Recorded data:
━━━━━━━━━━━━━━━━━━━━━━━━━━━━━━

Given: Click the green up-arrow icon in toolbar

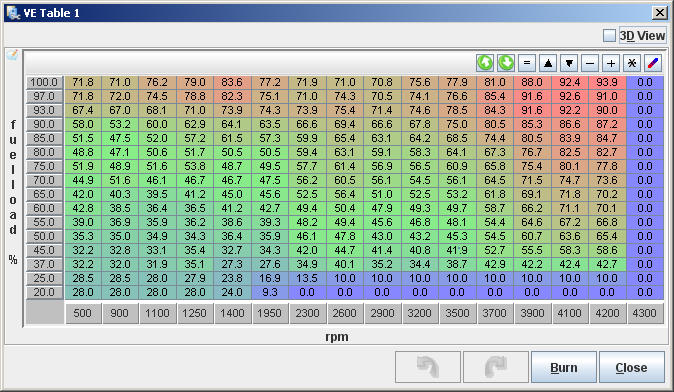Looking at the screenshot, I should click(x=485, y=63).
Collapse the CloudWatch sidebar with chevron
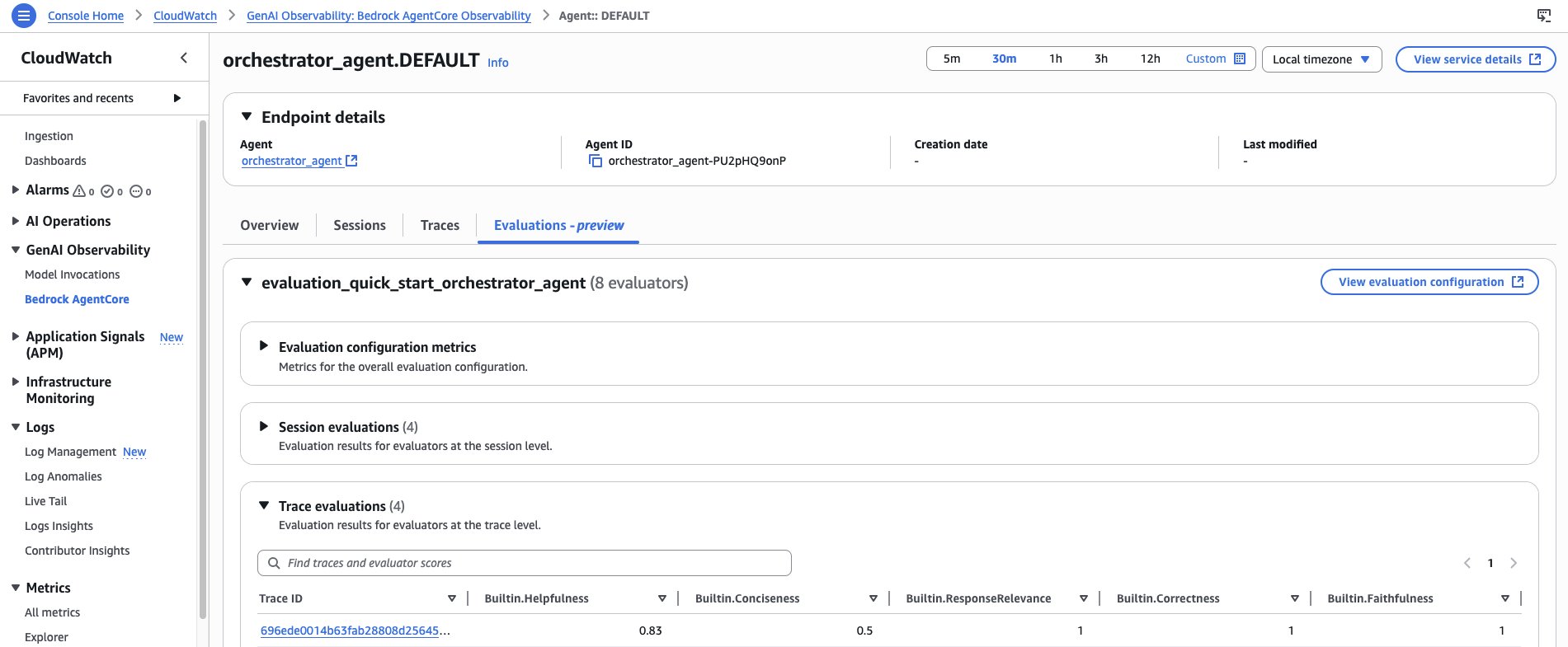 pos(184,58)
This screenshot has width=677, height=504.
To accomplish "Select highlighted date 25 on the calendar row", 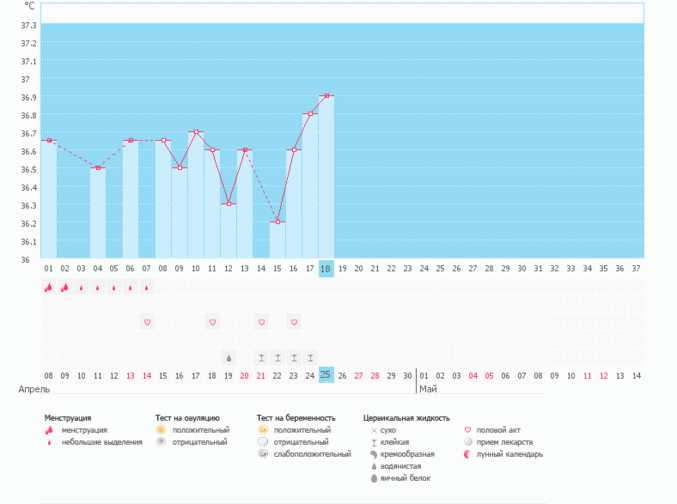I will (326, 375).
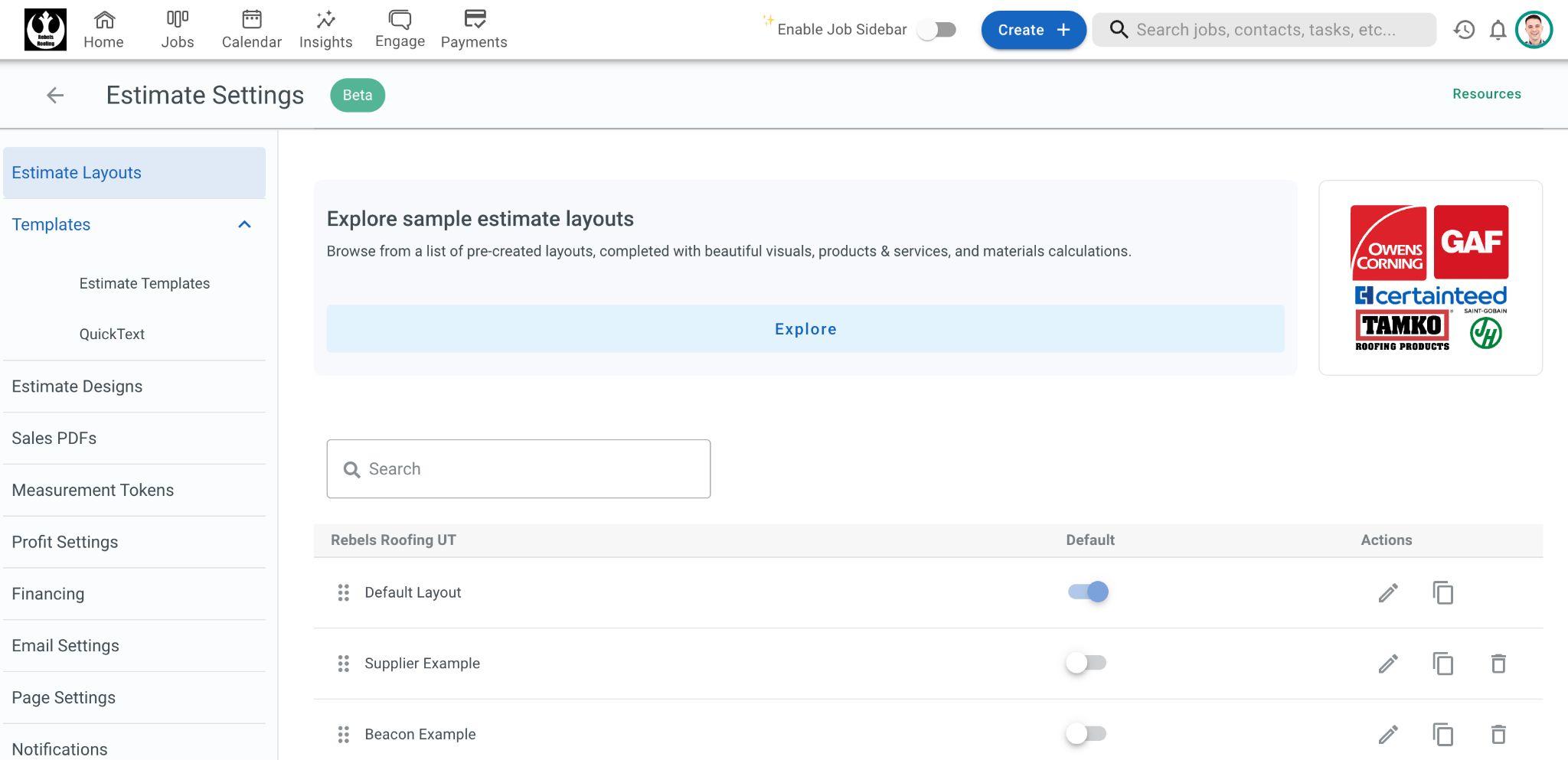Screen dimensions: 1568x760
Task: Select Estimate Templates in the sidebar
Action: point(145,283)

━━━━━━━━━━━━━━━━━━━━━━━━━━━━━━

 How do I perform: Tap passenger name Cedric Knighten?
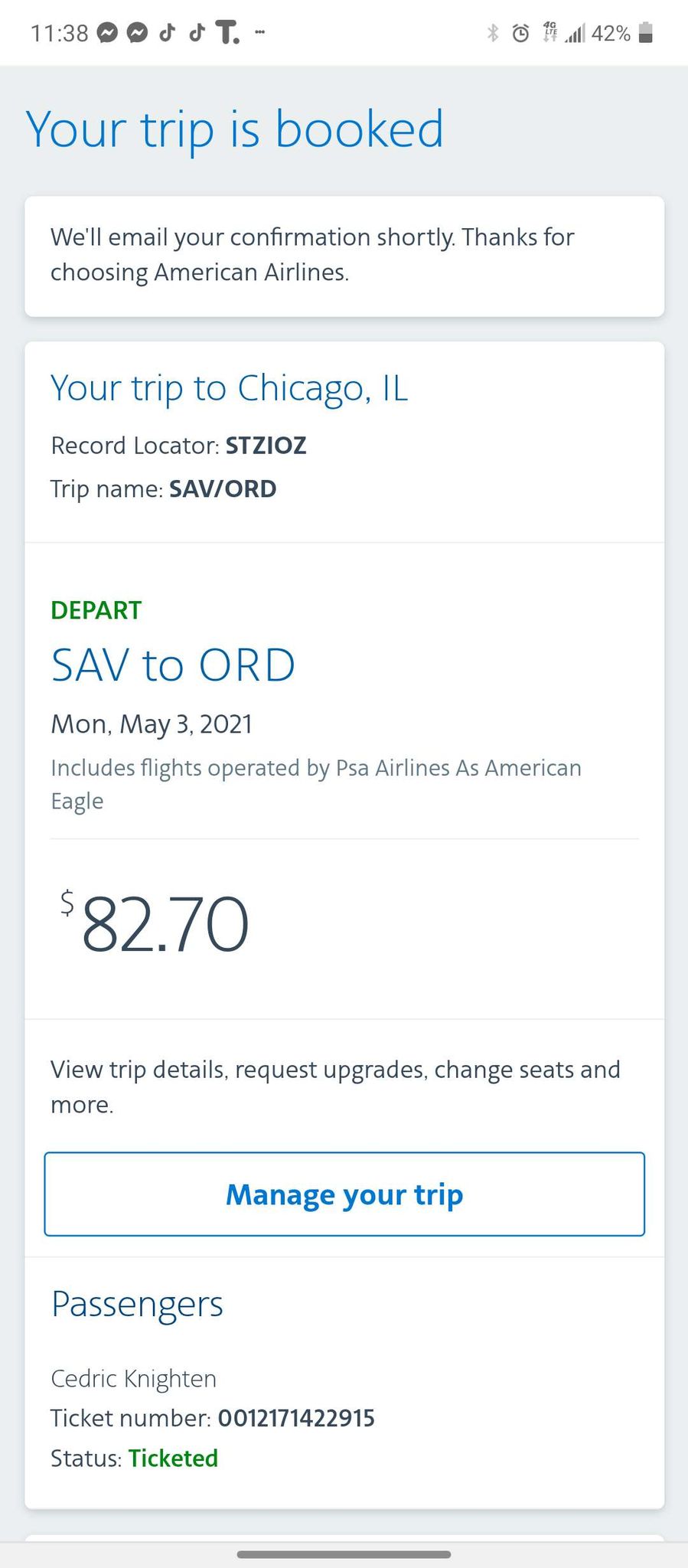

━━━━━━━━━━━━━━━━━━━━━━━━━━━━━━

Task objective: Copy the listing above exactly, but only from the line with "Given: Click the" through the line with "This screenshot has width=677, height=504.", including those two lines and excluding any picture.

Reply to the exercise:
Given: Click the green up-arrow icon in toolbar

Looking at the screenshot, I should click(x=485, y=63).
Collapse the CloudWatch sidebar with chevron
 pos(184,58)
This screenshot has width=677, height=504.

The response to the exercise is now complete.